**Your instructions:** According to the album review, who produced Solar Power?

**Text passage:**
═══
So here is album # 3, a SoCal summer album with California replacing New Zealand and Lorde, another girl who was once the voice of a strata of her audience (her peers: teen girls) and grew up and away starting with 2017’s goodie Melodrama and now, the released today Solar Power. Solar Power isn’t bad and “Solar Power” is great, but it is a low impact set of acoustic sounding, Lilith Fair made for a collective freedom of expression as a twenty something delves into the joy of summer, and of New Zealand. If Pure Heroine was teen angst in excelsior, and Melodrama a quietly dramatic set of break up but don’t break down, Solar Power is a beach shindig commune with nature. The ubiquitous Jack Antonoff produced again and while the honesty loves company world of sun and nature vibe is at least interesting, it is also at worse a complete snooze.
Once you get past the title track, too much of it is a disciplined meander, and for every “Secrets from a Girl (Who’s Seen it All)” there is two “Stoned at the Nail Salon” – an Americana folkiness more worthy of a Jenny Lewis (who would have toughened her up). Too much of the album is songs that not only won’t but also are unwilling to be thrilling: after passing straight througe sophomore slump, she slumps anyway the third time round.
═══
**Material:**
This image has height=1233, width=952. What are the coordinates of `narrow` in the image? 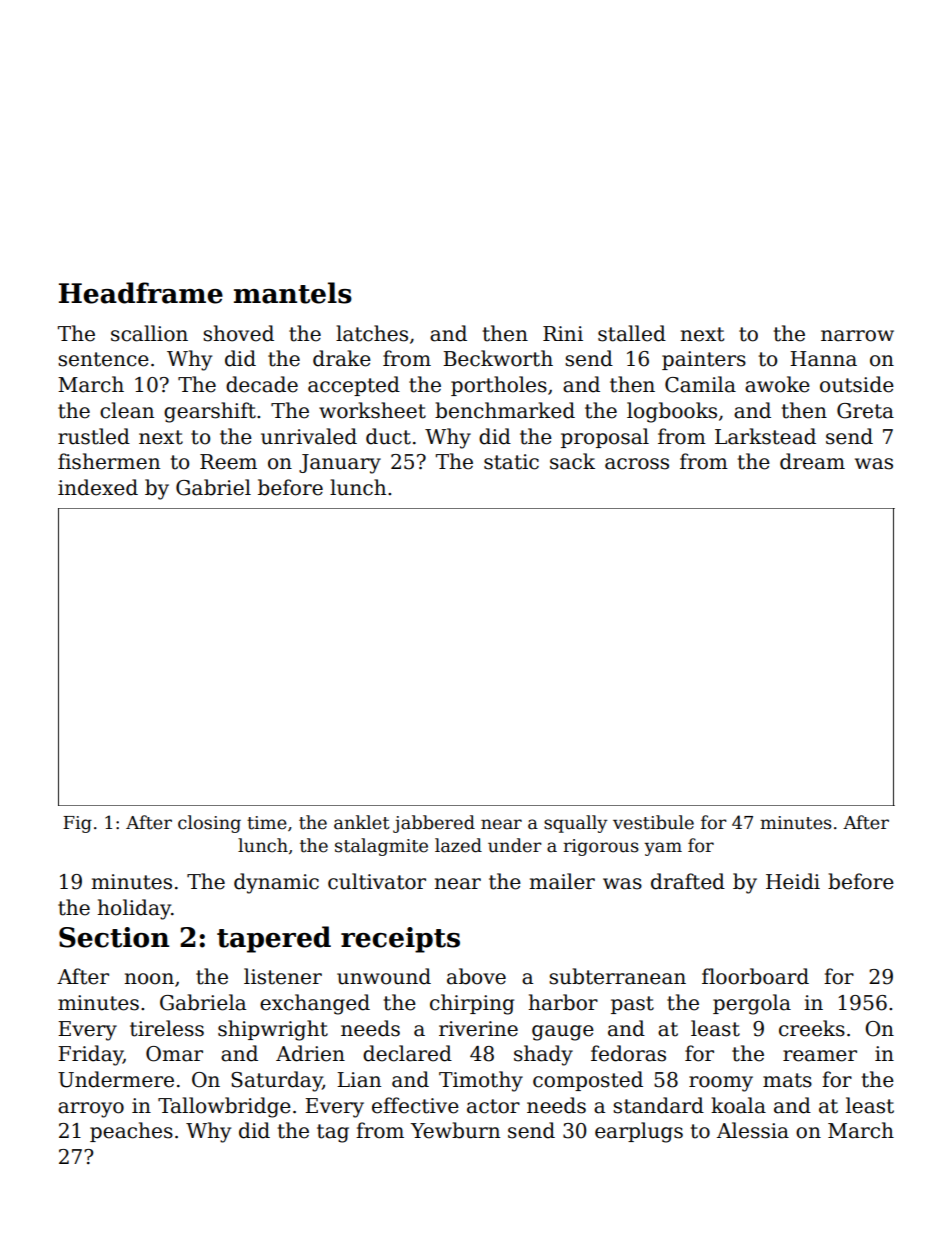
═══
**Result of this task:** Jack Antonoff